Despite all this, surely we can say something useful about how to go about analysing software quality? At the very least it seems we can identify attributes of quality software quality (as well as the opposite, attributes of bad software). This seems to be the approach that the relatively nascent Consortium for IT Software Quality (CISQ) have taken. To the best of my knowledge, they have not released a formal document on measuring software structural quality but intend to do so. However, Wikipedia (at the time of writing) has a non-cited list of their criteria, which I paraphrase here:
- Reliability. What is the likelihood and risk of failures?
- Efficiency. What is the performance and scalability of the code?
- Security. How likely are security breaches due to poor coding practices or architectural issues?
- Maintainability. How hard is it to make changes to code? Is it portable?
- Size. A larger code-base is less maintainable. As far as I can tell this should really come under the maintainability criterion, however high-quality code will tend to be concise.
Frankly however, I would prefer more bite-sized criteria that are easier to apply. Perhaps later work from CISQ will break down the above criteria into more practical chunks. In the meantime, I suggest some other criteria, based on several sources, including the Software Sustainability Institute, Stackoverflow and MSDN Magazine:
- Readability. Is the source code legible? Is it correctly formatted and idiomatic?
- Patterns. Has the author used common patterns where appropriate? Similarly, have they avoided anti-patterns?
- Testability. Are there unit tests? How much coverage? How hard would it be to add such tests?
- Data structures. Are the data structures used appropriate for the code? Are they at the correct level of abstraction?
- Algorithms. Does the code use algorithms appropriate to the problem being solved and the data structures used? Have they been implemented clearly and correctly?
- Changeability. How hard is it to make changes to the codebase? Is it modular? How difficult would it be to change an algorithm or data structure?
- Simplicity. Does the code avoid unnecessary complexity? Is it concise without being obfuscated?
From there we can include even more specific advice, such as avoiding commented out code (readability) and magic numbers (readability, changeability). One of the best references for identifying issues with code is Refactoring by Martin Fowler, which includes a list of common problems or code smells. A lot of this sort of advice has been embedded into tools such as PMD and FindBugs for Java, also most compilers will also issue warnings for common problems. However, whilst simply following all the advice given by such tools we will go a long way towards producing quality software, it is clear that merely following rules will not turn a bad architecture into a good one or a novice programmer into an expert.

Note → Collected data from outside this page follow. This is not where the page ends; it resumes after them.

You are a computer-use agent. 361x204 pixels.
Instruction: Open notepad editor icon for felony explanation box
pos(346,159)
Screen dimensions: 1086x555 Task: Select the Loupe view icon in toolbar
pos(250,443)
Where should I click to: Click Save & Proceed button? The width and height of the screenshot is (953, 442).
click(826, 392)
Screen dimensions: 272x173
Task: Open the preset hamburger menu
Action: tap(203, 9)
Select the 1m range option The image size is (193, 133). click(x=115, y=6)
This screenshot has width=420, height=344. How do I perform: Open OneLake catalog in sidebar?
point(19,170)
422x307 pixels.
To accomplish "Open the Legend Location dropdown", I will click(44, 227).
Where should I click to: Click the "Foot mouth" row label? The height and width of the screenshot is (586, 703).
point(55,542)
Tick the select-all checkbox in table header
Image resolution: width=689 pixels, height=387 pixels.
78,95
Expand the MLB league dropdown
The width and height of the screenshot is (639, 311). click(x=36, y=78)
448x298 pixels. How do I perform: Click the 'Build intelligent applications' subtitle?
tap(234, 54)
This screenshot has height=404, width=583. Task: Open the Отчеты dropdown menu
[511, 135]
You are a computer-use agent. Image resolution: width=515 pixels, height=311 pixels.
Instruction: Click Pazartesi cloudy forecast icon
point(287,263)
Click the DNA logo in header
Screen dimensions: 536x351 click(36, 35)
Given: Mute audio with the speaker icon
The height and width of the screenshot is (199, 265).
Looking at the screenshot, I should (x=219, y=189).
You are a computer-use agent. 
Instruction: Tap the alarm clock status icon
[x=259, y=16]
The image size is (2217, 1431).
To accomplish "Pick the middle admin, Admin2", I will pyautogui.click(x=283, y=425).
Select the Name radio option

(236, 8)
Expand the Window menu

To wrap up, it seems that the closest we can come to determining software quality is to take a list of quality attributes and ask a competent developer to assess a given code accordingly. Of course, this immediately leads to the nearly as elusive question of how do you identify a competent developer?
Further Reading or How to Improve Code Quality
Code Complete by Steve McConnell contains a lot a great advice on writing quality code. It also contains a discussion of software quality, which identifies the important attributes as maintainability, flexibility, portability, reusability, readability, testability and understandability.
Refactoring by Martin Fowler will help you recognise areas where you can improve things.
You also need to be aware of common design patterns. Head First Design Patterns provides a very readable introduction.
However, there is no substitute for simply learning from a good programmer, ideally by pair programming.